Policies and procedures related to weak D phenotype testing and Rh immune globulin administration. Results from supplementary questions to the Comprehensive Transfusion Medicine Survey of the College of American Pathologists
OBJECTIVE: To determine and evaluate policies and procedures related to weak D phenotype testing and terminology and the administration of Rh immune globulin in selected clinical situations. Design, Setting, and Participants.-Institutions participating in the College of American Pathologists 1999 J-A Comprehensive Transfusion Medicine Survey program were asked to respond to a series of supplementary questions related to weak D phenotype testing and Rh immune globulin administration. More than 3500 institutions and transfusion services participated.
RESULTS: Most supplementary questions elicited more than 3000 responses. Despite no clinical or regulatory mandate, 58. 2% of transfusion services routinely perform an antiglobulin test for the weak D phenotype in patients who test negative with anti-D reagents. Significant differences were found concerning the transfusion of blood components to patients with the weak D phenotype and the administration of Rh immune globulin to these individuals. At least one patient with the weak D phenotype with anti-D alloantibody formation was observed during a 12-month period by 31.8% of transfusion services.

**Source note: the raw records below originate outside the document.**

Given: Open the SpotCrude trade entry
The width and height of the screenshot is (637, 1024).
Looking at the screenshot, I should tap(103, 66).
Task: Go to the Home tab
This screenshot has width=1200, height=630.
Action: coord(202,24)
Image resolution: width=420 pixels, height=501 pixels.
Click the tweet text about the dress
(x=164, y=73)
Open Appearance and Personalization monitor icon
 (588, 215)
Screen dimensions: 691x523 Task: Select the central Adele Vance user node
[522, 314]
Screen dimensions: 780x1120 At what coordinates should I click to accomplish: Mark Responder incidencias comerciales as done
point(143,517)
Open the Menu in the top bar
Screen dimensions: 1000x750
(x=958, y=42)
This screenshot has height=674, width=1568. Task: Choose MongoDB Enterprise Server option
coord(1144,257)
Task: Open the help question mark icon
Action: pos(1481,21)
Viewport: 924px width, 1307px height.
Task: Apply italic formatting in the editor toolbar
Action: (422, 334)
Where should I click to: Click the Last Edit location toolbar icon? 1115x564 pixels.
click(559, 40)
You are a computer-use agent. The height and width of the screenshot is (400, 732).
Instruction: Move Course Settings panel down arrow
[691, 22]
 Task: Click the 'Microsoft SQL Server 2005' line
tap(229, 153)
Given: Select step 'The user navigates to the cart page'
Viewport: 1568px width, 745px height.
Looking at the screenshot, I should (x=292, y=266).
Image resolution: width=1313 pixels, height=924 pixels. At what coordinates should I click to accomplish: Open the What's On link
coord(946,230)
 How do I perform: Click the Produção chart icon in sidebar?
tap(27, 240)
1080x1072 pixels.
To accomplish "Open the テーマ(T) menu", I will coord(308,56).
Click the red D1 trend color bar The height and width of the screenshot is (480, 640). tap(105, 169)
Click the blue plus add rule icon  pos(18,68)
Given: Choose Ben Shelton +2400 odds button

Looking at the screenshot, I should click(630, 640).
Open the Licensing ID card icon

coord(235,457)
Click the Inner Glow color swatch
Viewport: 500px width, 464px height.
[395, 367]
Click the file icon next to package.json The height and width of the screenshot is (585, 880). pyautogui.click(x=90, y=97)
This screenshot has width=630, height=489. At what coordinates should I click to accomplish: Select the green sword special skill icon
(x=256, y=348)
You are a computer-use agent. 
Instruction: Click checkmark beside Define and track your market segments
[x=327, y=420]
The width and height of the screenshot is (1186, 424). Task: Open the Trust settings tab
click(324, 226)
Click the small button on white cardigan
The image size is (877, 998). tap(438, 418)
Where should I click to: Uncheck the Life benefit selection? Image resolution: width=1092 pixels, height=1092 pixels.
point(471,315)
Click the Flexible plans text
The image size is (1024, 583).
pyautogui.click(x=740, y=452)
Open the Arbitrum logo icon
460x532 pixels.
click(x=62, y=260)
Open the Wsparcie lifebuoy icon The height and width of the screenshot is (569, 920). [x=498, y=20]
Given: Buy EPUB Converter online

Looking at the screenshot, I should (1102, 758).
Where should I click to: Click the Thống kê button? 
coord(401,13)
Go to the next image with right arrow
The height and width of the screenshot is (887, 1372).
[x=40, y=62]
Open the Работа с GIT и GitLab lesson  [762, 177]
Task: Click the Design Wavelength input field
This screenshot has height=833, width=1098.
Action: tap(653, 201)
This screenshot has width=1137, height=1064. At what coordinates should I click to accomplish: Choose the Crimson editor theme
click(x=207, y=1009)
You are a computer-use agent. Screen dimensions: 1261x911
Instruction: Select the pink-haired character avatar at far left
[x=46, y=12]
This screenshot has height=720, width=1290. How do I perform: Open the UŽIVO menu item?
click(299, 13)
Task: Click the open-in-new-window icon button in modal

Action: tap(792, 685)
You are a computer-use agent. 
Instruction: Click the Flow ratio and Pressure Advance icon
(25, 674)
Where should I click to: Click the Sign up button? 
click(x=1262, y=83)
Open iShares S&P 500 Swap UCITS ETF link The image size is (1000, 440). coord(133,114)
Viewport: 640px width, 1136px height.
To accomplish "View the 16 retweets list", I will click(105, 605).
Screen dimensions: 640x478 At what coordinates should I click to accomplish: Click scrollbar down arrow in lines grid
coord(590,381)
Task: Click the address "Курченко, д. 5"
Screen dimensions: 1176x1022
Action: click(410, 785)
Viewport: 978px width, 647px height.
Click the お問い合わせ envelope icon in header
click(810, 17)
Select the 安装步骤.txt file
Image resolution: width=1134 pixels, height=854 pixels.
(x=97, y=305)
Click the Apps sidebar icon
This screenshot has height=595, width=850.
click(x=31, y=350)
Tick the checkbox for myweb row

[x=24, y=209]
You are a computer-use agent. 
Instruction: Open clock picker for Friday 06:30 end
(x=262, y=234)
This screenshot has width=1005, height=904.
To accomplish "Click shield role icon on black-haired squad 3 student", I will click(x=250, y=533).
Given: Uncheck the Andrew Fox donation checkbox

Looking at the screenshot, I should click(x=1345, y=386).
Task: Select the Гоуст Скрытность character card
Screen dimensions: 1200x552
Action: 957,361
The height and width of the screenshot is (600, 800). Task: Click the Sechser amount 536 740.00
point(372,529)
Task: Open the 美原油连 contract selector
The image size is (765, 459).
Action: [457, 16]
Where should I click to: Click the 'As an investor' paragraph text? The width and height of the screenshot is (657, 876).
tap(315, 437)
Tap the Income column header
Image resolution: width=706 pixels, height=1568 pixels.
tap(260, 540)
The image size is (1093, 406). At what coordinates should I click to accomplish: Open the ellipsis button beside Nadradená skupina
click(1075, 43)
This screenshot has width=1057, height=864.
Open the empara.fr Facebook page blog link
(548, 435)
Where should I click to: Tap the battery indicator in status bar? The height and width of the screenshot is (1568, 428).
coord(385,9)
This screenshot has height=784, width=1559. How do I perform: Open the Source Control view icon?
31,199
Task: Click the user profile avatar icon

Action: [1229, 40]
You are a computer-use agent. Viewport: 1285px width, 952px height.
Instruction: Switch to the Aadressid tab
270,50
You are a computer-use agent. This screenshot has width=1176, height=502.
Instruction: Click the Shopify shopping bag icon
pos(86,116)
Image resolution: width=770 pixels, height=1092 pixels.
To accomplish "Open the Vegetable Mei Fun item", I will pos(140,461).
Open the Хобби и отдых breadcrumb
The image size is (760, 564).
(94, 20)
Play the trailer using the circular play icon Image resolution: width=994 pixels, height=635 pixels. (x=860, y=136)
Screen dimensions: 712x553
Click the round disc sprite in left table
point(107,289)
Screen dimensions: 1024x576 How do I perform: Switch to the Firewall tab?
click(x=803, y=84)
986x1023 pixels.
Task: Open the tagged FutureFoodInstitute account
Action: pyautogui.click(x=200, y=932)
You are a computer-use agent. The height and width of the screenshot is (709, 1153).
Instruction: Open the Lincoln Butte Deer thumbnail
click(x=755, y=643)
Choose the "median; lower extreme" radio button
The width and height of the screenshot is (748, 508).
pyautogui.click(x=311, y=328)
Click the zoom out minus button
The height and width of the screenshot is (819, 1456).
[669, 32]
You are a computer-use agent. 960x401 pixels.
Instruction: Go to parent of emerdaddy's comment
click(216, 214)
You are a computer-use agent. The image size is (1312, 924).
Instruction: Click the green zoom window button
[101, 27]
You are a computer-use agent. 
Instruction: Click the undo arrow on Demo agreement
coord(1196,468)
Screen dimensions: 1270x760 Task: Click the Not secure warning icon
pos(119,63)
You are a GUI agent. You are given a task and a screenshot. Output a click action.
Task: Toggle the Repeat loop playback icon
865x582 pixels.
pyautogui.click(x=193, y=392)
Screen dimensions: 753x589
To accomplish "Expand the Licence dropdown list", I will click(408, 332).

CONCLUSIONS: Significant variability concerning policies and procedures related to weak D typing and terminology was found in this survey. Transfusion of blood components to patients with the weak D phenotype and the administration of Rh immune globulin also demonstrated variations. Anti-D alloantibody formation by patients with the weak D phenotype may not be as rare as previously thought. Additional study related to the clinical significance of these results is warranted.